More recently reaction products formed in indoor air have been investigated. Terpenes may react with ozone to produce secondary reaction products (Wolkoff et al., 2006a). Limonene reacts with ozone and has been reported to produce both gaseous reaction products and fine and ultrafine particles (Wainman et al., 2000, Sarwar et al., 2004). The highest terpene concentrations also produced high particle levels (Sarwar et al. 2004). Several other pollutants react in indoor air and on surfaces producing known and as yet unknown reaction products (Weschler et al., 2006). In some studies, the reaction products have shown irritating properties (Clausen et al., 2001, Nøjgaard et al., 2005) and poor perceived air quality (Tamás et al., 2006) at terpene and ozone concentrations that can be present in indoor air. Adverse health effects have not been observed in all studies (Laumbach et al., 2005, Fiedler et al. 2005). Altogether, the concentrations of VOCs and ozone causing mixture effects are as yet poorly known.
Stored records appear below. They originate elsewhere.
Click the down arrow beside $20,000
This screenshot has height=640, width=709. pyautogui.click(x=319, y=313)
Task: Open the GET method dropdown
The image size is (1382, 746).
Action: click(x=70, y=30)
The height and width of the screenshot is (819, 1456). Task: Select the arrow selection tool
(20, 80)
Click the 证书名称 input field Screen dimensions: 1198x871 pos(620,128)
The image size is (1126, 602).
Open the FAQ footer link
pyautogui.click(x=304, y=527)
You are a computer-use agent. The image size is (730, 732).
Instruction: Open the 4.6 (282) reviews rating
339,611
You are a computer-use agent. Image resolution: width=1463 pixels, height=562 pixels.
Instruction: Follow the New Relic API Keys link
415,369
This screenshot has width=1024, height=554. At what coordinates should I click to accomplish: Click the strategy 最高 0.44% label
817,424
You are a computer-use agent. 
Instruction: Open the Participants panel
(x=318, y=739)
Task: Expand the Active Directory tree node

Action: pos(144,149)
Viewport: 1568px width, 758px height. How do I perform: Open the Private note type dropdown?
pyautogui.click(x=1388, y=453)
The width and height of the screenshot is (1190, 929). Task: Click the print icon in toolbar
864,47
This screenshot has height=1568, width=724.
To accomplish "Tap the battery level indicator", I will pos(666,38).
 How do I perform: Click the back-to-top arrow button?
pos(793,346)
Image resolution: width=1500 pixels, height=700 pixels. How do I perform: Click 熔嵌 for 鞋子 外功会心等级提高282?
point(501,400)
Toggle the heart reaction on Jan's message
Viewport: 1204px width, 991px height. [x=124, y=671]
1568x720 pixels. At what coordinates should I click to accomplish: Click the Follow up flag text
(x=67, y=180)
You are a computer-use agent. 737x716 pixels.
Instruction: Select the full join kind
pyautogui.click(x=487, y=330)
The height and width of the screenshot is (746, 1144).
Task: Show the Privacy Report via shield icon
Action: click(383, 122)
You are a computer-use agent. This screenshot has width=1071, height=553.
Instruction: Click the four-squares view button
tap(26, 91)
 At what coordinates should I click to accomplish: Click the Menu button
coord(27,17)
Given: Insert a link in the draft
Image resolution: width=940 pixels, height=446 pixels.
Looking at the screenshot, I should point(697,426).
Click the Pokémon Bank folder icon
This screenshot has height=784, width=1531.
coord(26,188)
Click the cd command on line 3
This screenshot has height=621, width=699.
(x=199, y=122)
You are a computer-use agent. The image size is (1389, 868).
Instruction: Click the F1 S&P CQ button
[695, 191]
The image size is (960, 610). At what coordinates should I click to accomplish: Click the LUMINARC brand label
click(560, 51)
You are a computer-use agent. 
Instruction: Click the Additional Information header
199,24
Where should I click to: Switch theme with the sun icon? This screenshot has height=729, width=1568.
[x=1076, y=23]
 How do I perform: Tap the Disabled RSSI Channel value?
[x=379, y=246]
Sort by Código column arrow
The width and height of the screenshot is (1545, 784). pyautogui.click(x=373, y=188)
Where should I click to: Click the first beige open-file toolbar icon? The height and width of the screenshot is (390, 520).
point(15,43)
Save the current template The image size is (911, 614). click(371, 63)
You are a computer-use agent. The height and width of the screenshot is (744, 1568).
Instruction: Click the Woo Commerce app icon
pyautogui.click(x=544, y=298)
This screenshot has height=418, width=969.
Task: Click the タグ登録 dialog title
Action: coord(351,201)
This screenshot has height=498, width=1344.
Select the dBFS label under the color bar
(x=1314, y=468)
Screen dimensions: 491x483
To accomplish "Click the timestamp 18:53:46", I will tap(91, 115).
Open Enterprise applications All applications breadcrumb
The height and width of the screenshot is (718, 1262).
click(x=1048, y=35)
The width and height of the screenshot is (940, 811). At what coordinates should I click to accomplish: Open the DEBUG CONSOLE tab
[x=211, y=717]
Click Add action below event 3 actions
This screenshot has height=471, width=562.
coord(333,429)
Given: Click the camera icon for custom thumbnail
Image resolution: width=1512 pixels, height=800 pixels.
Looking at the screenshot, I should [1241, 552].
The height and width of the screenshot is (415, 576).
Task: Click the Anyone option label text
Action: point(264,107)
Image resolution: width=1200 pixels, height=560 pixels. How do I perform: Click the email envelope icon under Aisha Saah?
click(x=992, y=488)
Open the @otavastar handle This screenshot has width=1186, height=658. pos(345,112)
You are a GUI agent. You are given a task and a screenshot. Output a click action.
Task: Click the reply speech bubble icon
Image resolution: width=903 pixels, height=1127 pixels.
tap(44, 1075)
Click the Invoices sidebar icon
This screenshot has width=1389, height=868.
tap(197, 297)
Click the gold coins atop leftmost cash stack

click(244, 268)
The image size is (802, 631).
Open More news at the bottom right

In addition to the compounds emitted from the intact materials in the indoor environment there may also be new compounds formed due to decomposition of the materials. The glue used to fasten PVC flooring can be hydrolysed by water (dampness) from the underlying material, especially if it is concrete with a high pH. The compounds released from decomposing materials should be identified and their potential health effects evaluated.
Phthalates are common contaminants in the indoor environment occurring both in house dust and in indoor air and di(2-ethylhexyl) phthalate (DEHP) is the dominant component (Øie et al., 1997, Rudel et al., 2003, Fromme et al., 2004). The PVC flooring material is an important source for phthalates, but several other sources contribute in indoor environment (Bornehag et al., 2005a). PVC products indoors (different surface materials) have been associated with airway effects in epidemiological studies (Jaakkola et al. 2006) but only in one study has the concentrations of di(2-ethylhexyl) phthalate (DEHP) and butyl benzyl phthalate (BBP) been measured (Bornehag et al., 2004a). In that study DEHP was associated with asthma and BBP with rhinitis in children at the highest exposure quartile (Bornehag et al., 2004a). Long-term exposure to DEHP (Larsen et al 2007) and its metabolite, mono-2-ethylhexyl phthalate (Hansen et al. 2007), together with a model allergen did not show promoting effects on the development of the allergen specific IgE antibodies. Phthalates are not skin sensitizers for humans and there is no evidence of respiratory sensitization (Medeiros et al., 1999, David et al., 2003, European Union Risk Assessment report, 2007). Based on the lack of mechanistic support and taking into account the low exposure level of phthalates by inhalation (Larsen et al., 2007, Nielsen et al., 2007a), the SCHER does not find consistent scientific evidence which indicate that phthalates should be high concern chemicals in indoor air. The RA report on DEHP (European Union Risk Assessment report, 2007) suggests that the MOSs from exposure in indoor air to reproductive effects, which are the basis for risk characterisation, remain large (over 200 for children, over 1000 for adults).